Des lys, je célèbre les plans

Harmonieux de votre ventre.
Oui, je n’ai, dit-elle, hérité

D’aucune parure connue.

Étant déesse et Vérité,

Il convient que je reste nue.
Je prends un plaisir infini

A perpétuer ma coutume

Et je m’y tiens, Bianchini

M’ayant dessiné ce costume.
Oui, dis-je, sur ces purs sommets

Oh! que de neige éparpillée,

Frissonnante déesse, mais

Comme vous êtes maquillée!
Comme les filles qui, la nuit,

S’en vont flirter dans quelque bouge,

Vous avez, et cela vous nuit,

Beaucoup trop de blanc et de rouge.
Et sans compter les traits subtils

Des crayons bleus qui font les veines,

De faux sourcils et de faux cils

Vous ornent de leurs grâces vaines.
Oui, dit la déesse, ma peau

A besoin d’un soupçon de rose,

Que je pose là, comme appeau.

Et pourtant, c’est bien quelque chose,
Quand il fait du soleil, je mets

En liberté ma toison blonde.

Et je suis la Vérité, mais

La Vérité, femme du monde.
En un milieu select, et d’où

L’Amour s’enfuit, tirant ses grègues, –

Ainsi qu’en un gai paradou

Je folâtre avec mes collègues.
Feuilletant les divers Bottins,

Qui de jour en jour s’exagèrent,

Nous accueillons tous les potins

Que tant de noms épars suggèrent.
Loin du sexe laid, à l’écart,

Nous ourdissons de belles trames,

Car à cinq heures, pour le quart,

Nous prenons des thés entre femmes.
On a beau dire: O Jeux!

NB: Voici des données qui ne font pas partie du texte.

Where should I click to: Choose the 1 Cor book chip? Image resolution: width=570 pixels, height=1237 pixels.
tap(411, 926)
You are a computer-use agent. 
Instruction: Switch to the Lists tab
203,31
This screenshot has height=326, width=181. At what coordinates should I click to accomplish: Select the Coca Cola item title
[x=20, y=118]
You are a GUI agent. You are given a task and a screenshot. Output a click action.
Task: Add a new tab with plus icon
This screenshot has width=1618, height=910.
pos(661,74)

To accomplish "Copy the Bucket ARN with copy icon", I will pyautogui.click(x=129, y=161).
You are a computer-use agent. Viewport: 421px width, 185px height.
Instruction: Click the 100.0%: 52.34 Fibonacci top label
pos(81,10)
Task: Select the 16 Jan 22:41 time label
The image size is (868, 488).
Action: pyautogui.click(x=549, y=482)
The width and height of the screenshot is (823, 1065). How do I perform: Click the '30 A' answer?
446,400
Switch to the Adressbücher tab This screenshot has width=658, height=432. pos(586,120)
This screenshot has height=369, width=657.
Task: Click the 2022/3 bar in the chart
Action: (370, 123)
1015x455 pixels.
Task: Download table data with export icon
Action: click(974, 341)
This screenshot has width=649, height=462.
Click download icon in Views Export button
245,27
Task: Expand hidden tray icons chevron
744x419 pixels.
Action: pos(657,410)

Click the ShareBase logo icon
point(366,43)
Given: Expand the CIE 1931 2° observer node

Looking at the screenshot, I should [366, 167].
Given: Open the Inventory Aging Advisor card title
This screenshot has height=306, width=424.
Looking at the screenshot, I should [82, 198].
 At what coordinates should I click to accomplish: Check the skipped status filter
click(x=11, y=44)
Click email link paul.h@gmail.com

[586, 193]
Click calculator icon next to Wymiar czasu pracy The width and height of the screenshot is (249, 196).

O Ris!

O Candeur! si je vous imite,

C’est grâce à la poudre de riz. –

La poudre de riz est un mythe.
C’est de vrai blanc, du blanc de zinc,

Pareil à celui des actrices,

Que nous montrons aux thés de cinq

Heures. O Nymphes protectrices!
Nos appas du temps sont vainqueurs

Et ne craignent aucune rouille,

Et comme on ne voit pas les coeurs,

Ni vu, ni connu, je t’embrouille!
25 novembre 1890.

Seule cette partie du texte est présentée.